Nedeni: Demir iyonları, çay, kahve ve kırmızı şarapta bulunan tanin adlı bir asitle çözülmesi zor bir kompleks oluşturuyor. Dolayısıyla kan dolaşımına karışamadan vücuttan atılıyor. Asit oksalit içeren süt ürünleri de aynı etkiyi yaratabiliyor.
Bazı antibiyotik ve osteoporoz ilaçları ile süt ürünleri:
Bazı antibiyotik (tekrasiklin, flurokinolon) grubu ile süt ürünlerini aynı zamanda almayın. Bu kural, kemik yıkımına karşı kullanılan osteoporoz tabletleri için de geçerli.
Nedeni: Kalsiyum, antibiyotik ve osteoporoz ilaçlarında bulunan bazı maddelerle birleştiğinde vücut, ilaçlardaki etken maddelerin emilimini gerçekleştiremiyor. Bu maddeler değerlendiremeden boşaltım sistemiyle dışarıya atılıyor.
Anti alerjenler, kalp ve kolesterol ilaçları ile greyfurt:
Bu meyve pek çok ilacın etkisini yüzde 70 oranında artırabiliyor. Dolayısıyla, sağlığınızın olumsuz etkilenmemesi için ilaçlarınızı asla greyfurt suyuyla almayın.
Nedeni: Greyfurt suyu; bazı ilaçların vücutta yıkılmalarını sağlayan bir enzimin işlevini engelliyor. İlaçlar vücutta daha uzun süre kalınca sahip oldukları etki artıyor. Bunun sonucunda baş ağrısı, kalp ritim bozuklukları, yüksek tansiyon gelişebiliyor.
Antidepresanlar ile protein içeren besinler:
Bu kural, proteinden zengin tüm besinleri kapsamıyor. Sadece kuru fasulye, salam ve peynir gibi uzun süre işlem gören proteinli besinler sorun oluşturabiliyor.
Nedeni: Antidepresanların içinde yer alan monoaminoksidaz engelleyiciler, proteinden zengin gıdalarda bulunan tiramin adlı aminoasidin vücut tarafından yıkılmasını zorlaştırıyor.
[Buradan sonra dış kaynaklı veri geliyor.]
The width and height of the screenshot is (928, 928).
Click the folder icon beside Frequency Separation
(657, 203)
Bunun sonucunda da kan basıncı yükselebiliyor.
Ödem çözen ilaçlar ile meyan kökü:
Diüretik ilaç kullanırken, sağlığınızın olumsuz etkilenmemesi için, tedavisi süresince, içeriğinde meyan kökü bulunan şekerlemelerden uzak durmanızda yarar var.
Nedeni: Meyan kökü ekstresi, diüretik ilaçlar gibi idrar miktarını artırıcı etkiye sahip. Fazla idrarla birlikte vücuttan atılan potasyum miktarı da artıyor. Hâlbuki sinir, kas ve kalp sisteminin sağlıklı işleyebilmesinde potasyum önemli bir rol oynuyor.
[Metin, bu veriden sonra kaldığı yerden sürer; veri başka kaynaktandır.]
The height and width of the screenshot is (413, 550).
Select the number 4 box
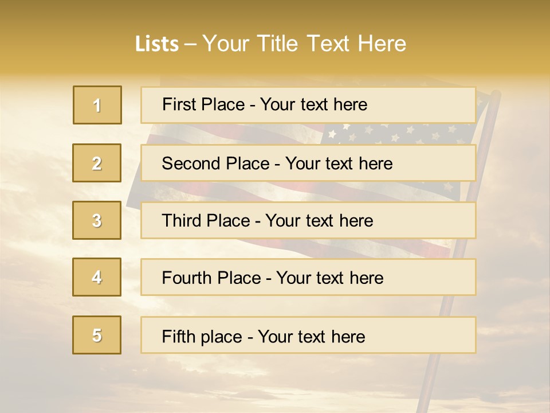tap(97, 277)
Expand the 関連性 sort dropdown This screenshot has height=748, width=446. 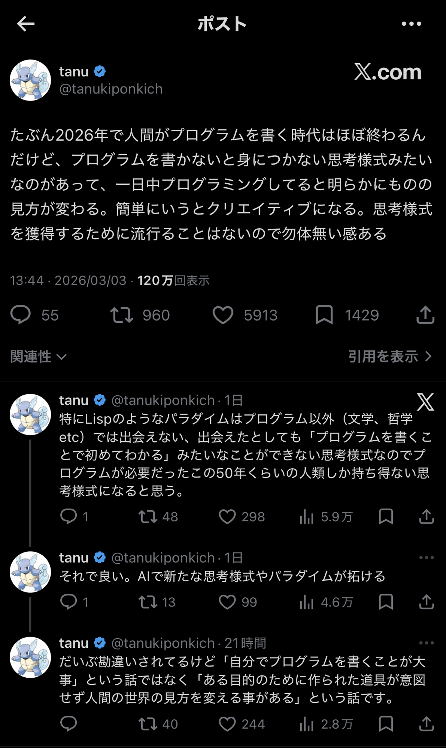click(x=39, y=357)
Doğum kontrol hapları ile kılıç otu:
Her ne kadar uzmanlar bu konuda henüz fikir birliğine varmasalar da, yapılan pek çok araştırma, yüksek dozda alınan kılıç otu preparatlarının doğum kontrol haplarının etkilerini azalttığını gösteriyor.
Nedeni: Kılıç otu otu, doğum kontrol hapının karaciğerdeki yıkımını artırıcı etkiye sahip. Böylelikle hapın etken maddesi kana karışamıyor ve koruma etkisi de yarı yarıya azalıyor.
Ağrı kesiciler ile kepekli besinler:
Lifli besinler sağlığımız için çok önemli bir etkiye sahip olsalar da, ağrı kesicilerle birlikte alındıklarında bu ilaçların etkilerini azaltabiliyorlar.
Nedeni: Lifli maddeler, ağrı kesicilerin içindeki maddeleri kendilerine bağlayarak ince bağırsaktan emilimini yavaşlatıyor. Bunun sonucunda ağrı kesiciler ya çok az etki ediyor ya da hiç etki etmiyorlar.